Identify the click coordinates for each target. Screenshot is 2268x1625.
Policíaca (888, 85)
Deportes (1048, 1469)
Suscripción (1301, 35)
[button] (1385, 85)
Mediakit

* Prompt *
Reprint every entry exactly.

* Reply to the task *
Identify the click coordinates for each target. Screenshot is 2268x1625.
Policíaca (888, 85)
Deportes (1048, 1469)
Suscripción (1301, 35)
[button] (1385, 85)
Mediakit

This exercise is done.